VORGEGEBENER TEXT ->
---

Rodnina und ihr Team nutzen dazu verschiedene biophysikalische Methoden wie Fluoreszenzmessungen und Verfahren, die den Ablauf schneller chemischer Reaktionen verfolgen. Ihre Abteilung Physikalische Biochemie setzt weltweit Maßstäbe, diese komplexen Methoden für die Ribosomenforschung anzuwenden und weiterzuentwickeln.

Die Wissenschaftlerin interessiert unter anderem, wie „Störfälle“ in der Proteinfabrik vermieden werden. „Der Zusammenbau der Proteine muss äußerst genau sein und Proteine mit exakt der richtigen räumlichen Struktur liefern. Nur dann sind sie auch funktionsfähig. Wir möchten verstehen, welche Prozesse am Ribosom für die Qualitätskontrolle sorgen und wie Fehler verhindert werden. Denn selbst kleine Fehler können für die Zelle fatale Folgen haben“, erklärt die Biochemikerin. Wichtige Grundprinzipien der Qualitätskontrolle hat Rodnina in der Vergangenheit bereits erfolgreich aufklären können. Ihre Forschungsarbeiten haben sich dabei vor allem auf den Zusammenbau der Proteine in Bakterien konzentriert. Unter anderem fand sie heraus, wie das Ribosom mit einem als induced fit bezeichneten Mechanismus erkennt, welche Aminosäure für jede einzelne Position im Protein die richtige ist.

---

ARBEITSANWEISUNGEN ->
1. Geben Sie den Text über die Ribosomenforschung zwischen „Die Wissenschaftlerin interessiert“ und „die richtige ist.“, beide Stellen eingeschlossen, wortgetreu wieder.
2. Mit welchem Mechanismus erkennt das Ribosom laut dem Text über die Ribosomenforschung, welche Aminosäure für jede Position im Protein die richtige ist?
3. Wie lautet der Satz „Ihre Forschungsarbeiten haben sich dabei vor allem auf den Zusammenbau der Proteine in Bakterien konzentriert.“ aus dem Text über die Ribosomenforschung auf Englisch?

Gesammelte Daten ->
---

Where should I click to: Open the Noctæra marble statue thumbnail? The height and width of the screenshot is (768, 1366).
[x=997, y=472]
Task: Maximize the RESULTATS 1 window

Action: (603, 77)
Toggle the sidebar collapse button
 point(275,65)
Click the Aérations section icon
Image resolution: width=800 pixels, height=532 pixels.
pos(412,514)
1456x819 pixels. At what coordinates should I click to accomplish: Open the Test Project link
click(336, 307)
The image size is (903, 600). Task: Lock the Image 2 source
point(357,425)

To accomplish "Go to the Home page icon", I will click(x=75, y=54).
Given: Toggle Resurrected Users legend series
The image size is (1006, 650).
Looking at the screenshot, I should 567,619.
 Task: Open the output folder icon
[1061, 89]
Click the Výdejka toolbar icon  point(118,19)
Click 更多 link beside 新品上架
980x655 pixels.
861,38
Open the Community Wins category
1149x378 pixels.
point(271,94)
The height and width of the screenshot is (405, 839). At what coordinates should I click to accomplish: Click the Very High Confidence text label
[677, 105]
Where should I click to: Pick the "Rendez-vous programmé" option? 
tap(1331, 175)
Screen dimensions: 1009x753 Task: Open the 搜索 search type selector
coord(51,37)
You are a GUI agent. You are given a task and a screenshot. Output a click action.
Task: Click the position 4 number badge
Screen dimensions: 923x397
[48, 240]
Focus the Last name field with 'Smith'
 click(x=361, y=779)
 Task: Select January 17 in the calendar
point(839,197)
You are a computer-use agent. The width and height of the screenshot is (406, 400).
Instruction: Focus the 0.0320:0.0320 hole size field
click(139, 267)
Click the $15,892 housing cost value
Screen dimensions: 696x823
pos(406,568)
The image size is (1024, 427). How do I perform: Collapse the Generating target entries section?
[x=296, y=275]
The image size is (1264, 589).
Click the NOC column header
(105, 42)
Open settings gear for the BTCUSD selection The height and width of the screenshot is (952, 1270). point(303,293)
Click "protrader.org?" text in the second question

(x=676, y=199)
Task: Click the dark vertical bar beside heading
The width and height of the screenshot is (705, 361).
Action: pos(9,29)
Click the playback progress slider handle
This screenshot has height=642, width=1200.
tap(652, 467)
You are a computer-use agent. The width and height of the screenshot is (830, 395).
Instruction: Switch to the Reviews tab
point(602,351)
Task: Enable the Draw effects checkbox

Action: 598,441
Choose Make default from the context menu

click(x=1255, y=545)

---

IHRE ANTWORTEN ->
1.
Die Wissenschaftlerin interessiert unter anderem, wie „Störfälle“ in der Proteinfabrik vermieden werden. „Der Zusammenbau der Proteine muss äußerst genau sein und Proteine mit exakt der richtigen räumlichen Struktur liefern. Nur dann sind sie auch funktionsfähig. Wir möchten verstehen, welche Prozesse am Ribosom für die Qualitätskontrolle sorgen und wie Fehler verhindert werden. Denn selbst kleine Fehler können für die Zelle fatale Folgen haben“, erklärt die Biochemikerin. Wichtige Grundprinzipien der Qualitätskontrolle hat Rodnina in der Vergangenheit bereits erfolgreich aufklären können. Ihre Forschungsarbeiten haben sich dabei vor allem auf den Zusammenbau der Proteine in Bakterien konzentriert. Unter anderem fand sie heraus, wie das Ribosom mit einem als induced fit bezeichneten Mechanismus erkennt, welche Aminosäure für jede einzelne Position im Protein die richtige ist.

2. Mit einem als induced fit bezeichneten Mechanismus.

3. In this, her research has focused primarily on the assembly of proteins in bacteria.